**Directives**
a) Sum up the simulation notes in two sentences.
b) Translate this sentence from the simulation notes into Spanish: "Bonds provide less return but more stability."
c) Write the next part of the simulation notes, picking up after their last sentence.

**Selection**
Details of the simulation
I built a predictive model calculating potential outcomes at various annual DQ rates to help inform the choice. The model simulates random market movements at each DQ rate over one-hundred years.
Assumptions
Investment values can swing wildly with the stock market. Over the one-hundred and twenty-three years of Dow Jones and S&P indices, annual swings have varied between a high of 86% up and a low of 40% down. A composite of these two indices with dividends re-invested averaged an upward move of 12% over the entire period even when the market went down in thirty of those one-hundred and twenty-three years.
To reflect that often stocks go up and down in large swings together, I have used a rolling five-year average to smooth the swings.
Fixed income investments, typically bonds, form about forty percent of typical foundations assets. Bonds provide less return but more stability. I found that over the one-hundred- and twenty-three-year period that annual returns from bonds were about seventy percent that of stock returns.

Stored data
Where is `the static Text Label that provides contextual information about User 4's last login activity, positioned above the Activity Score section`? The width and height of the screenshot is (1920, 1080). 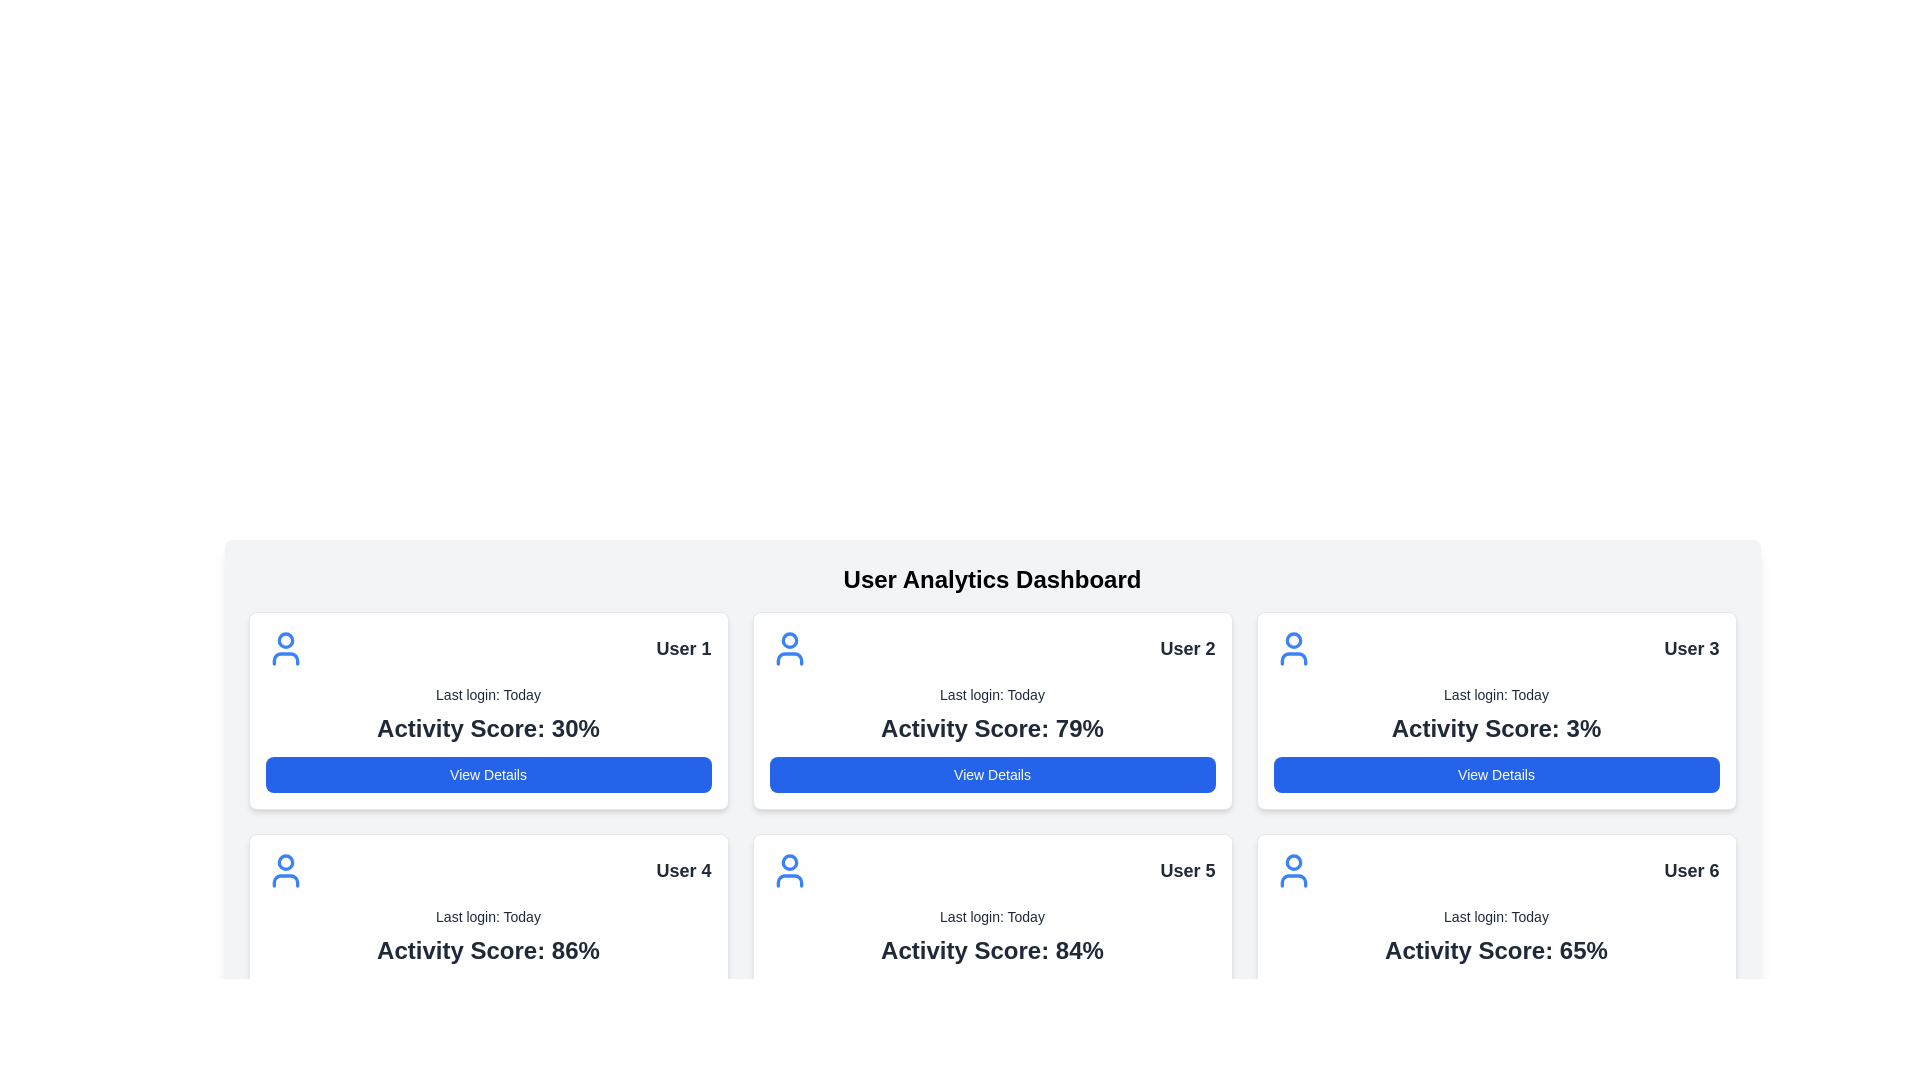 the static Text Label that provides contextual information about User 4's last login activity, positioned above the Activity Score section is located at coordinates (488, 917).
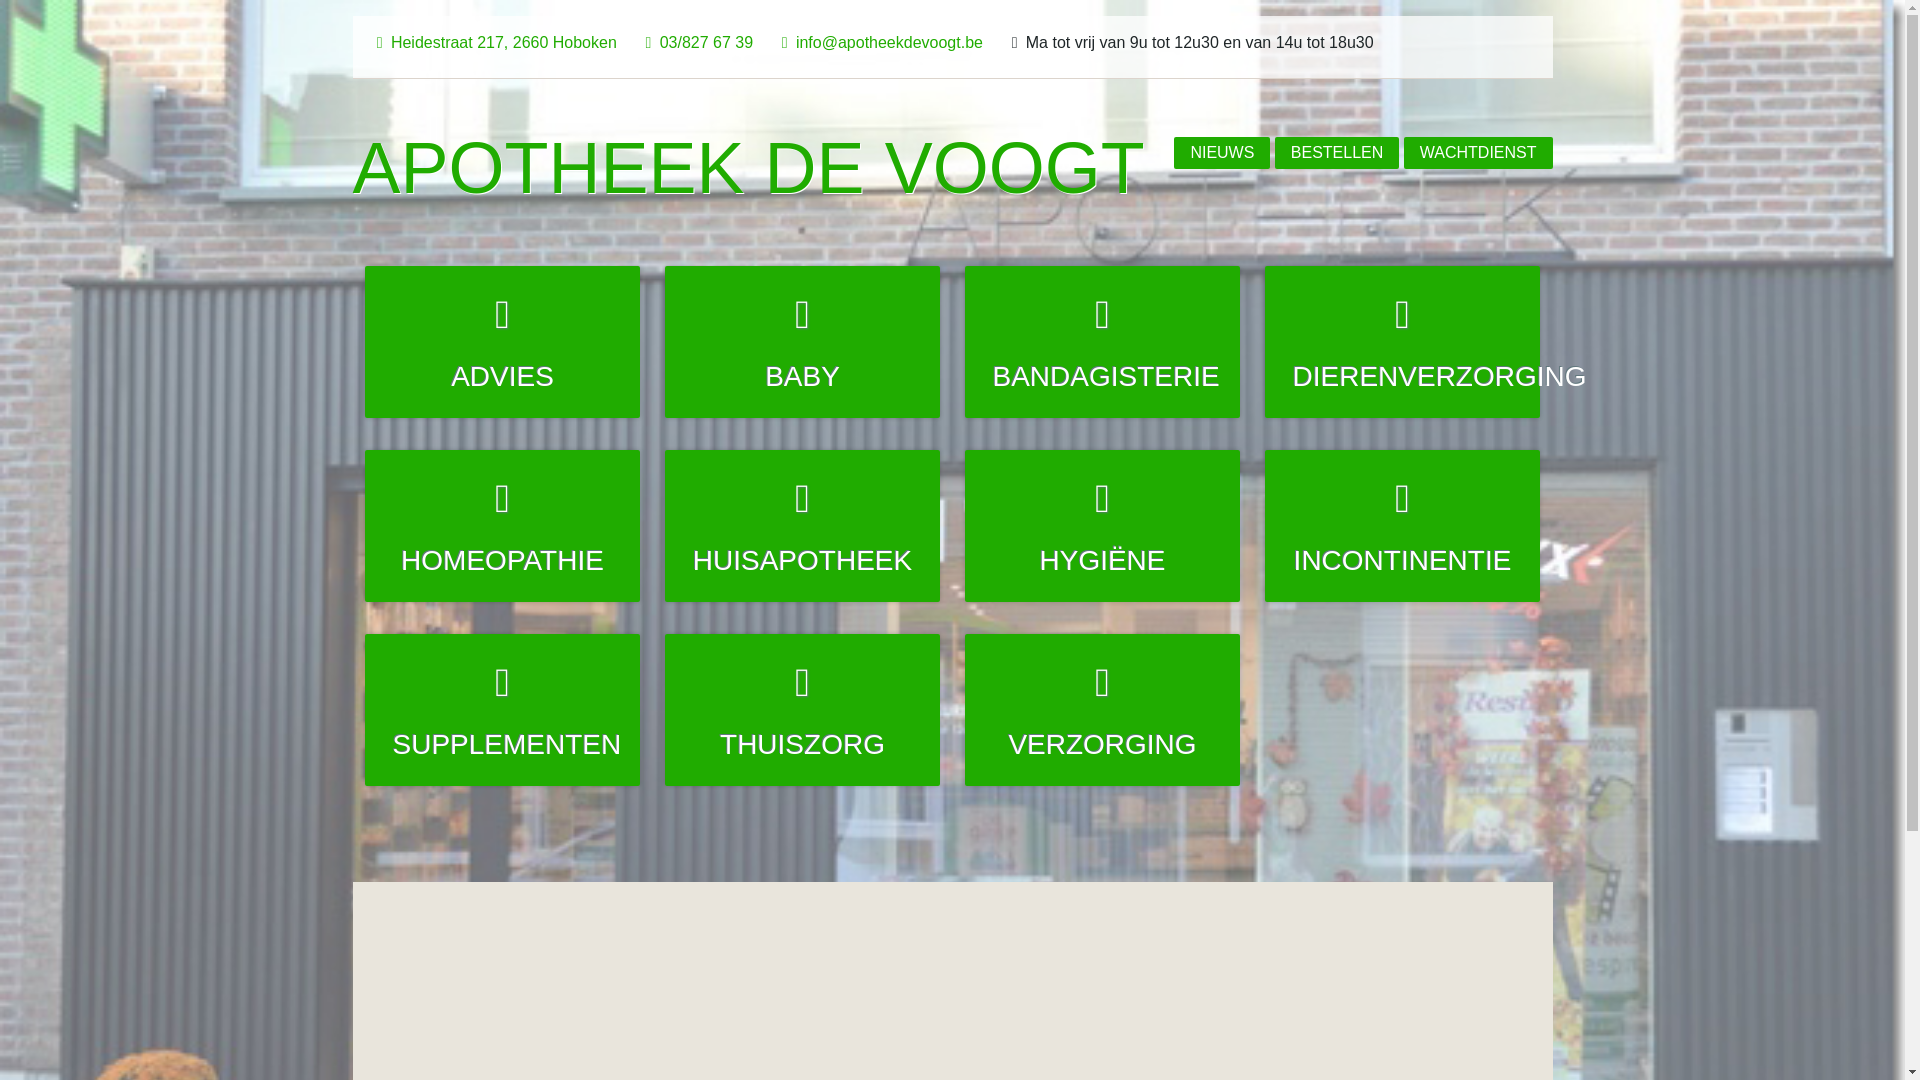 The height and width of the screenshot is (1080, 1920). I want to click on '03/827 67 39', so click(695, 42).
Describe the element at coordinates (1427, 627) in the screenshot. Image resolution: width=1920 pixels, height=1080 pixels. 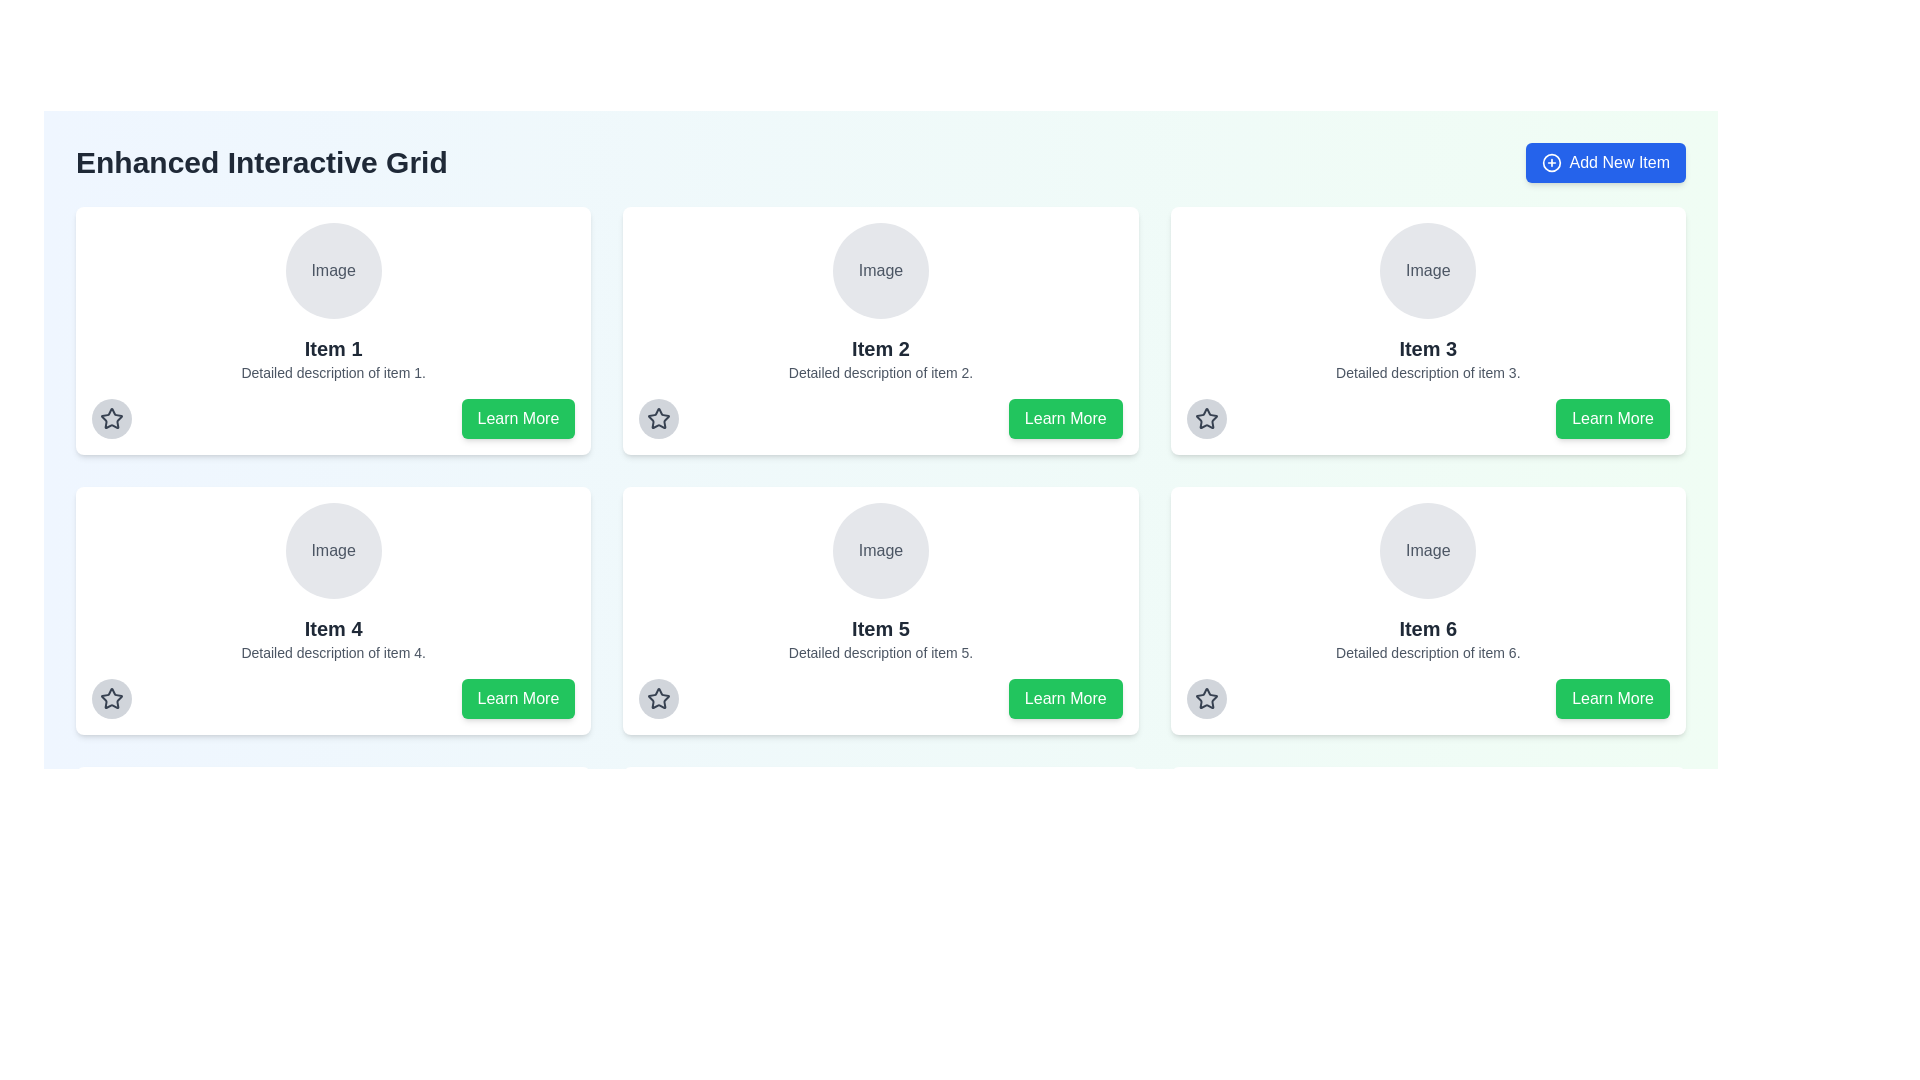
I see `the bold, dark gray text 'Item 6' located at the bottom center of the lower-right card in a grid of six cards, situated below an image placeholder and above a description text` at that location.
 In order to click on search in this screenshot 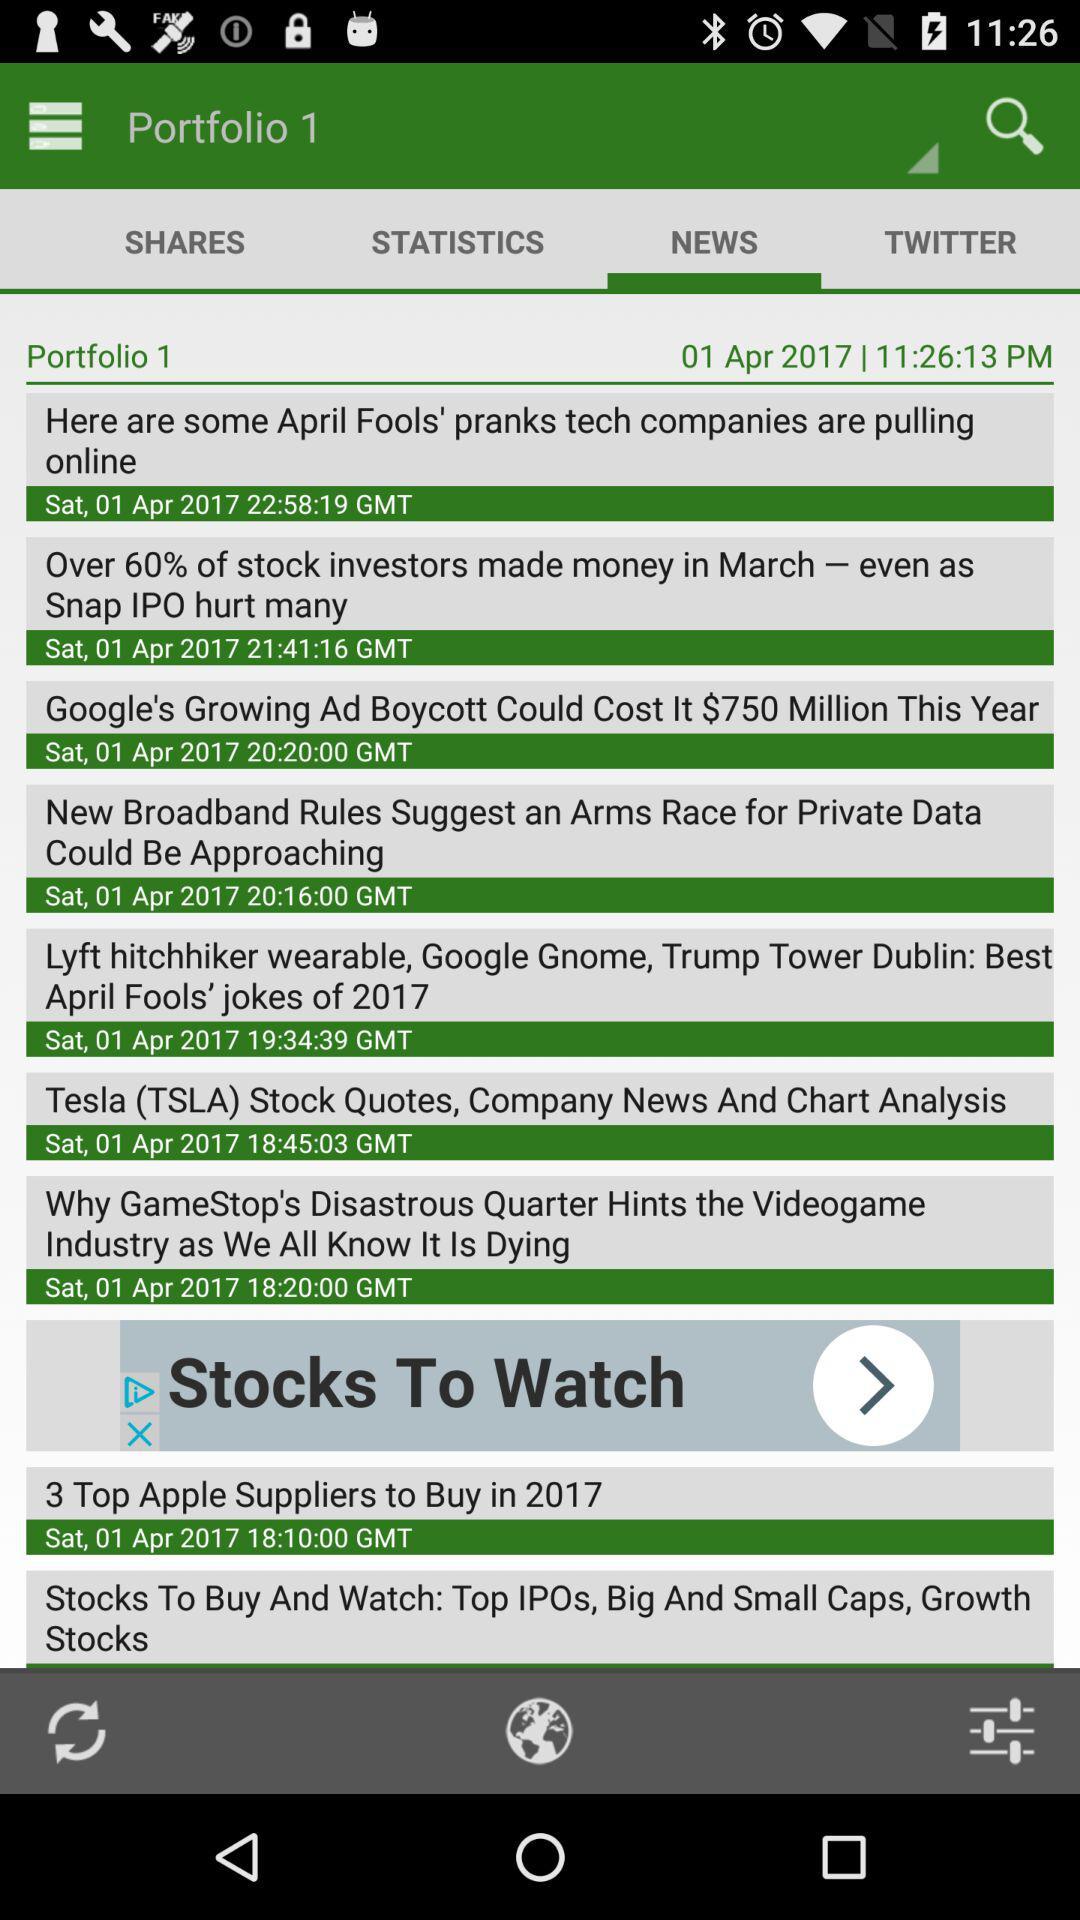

**Results of the tasks**
a) The simulation notes describe a model that estimates outcomes at various annual DQ rates by simulating random market movements over one hundred years. It smooths large stock swings with a rolling five-year average and assumes that bonds make up about forty percent of typical foundation assets, returning about seventy percent of what stocks return.

b) Los bonos ofrecen menos rendimiento pero más estabilidad.

c)
In this study, I set inflation two percent. An added 1.7% of costs are included for wealth management and internal administration. Thus, these values are in today's dollars as of the beginning of the simulation.
The actual return rate used was a blend of 60% five-year average of stocks, plus 40% of the bond returns less 2% inflation and 1.7% administration costs. From this total, the DQ of interest was subtracted to get the net gain or loss for the year.
By using a return rate with common assumptions for stock and fixed-income returns less assumed costs, including inflation allows the model to permit variations of just the DQ rate. Setting the DQ at a fixed rate the simulator created one hundred results all in current dollars.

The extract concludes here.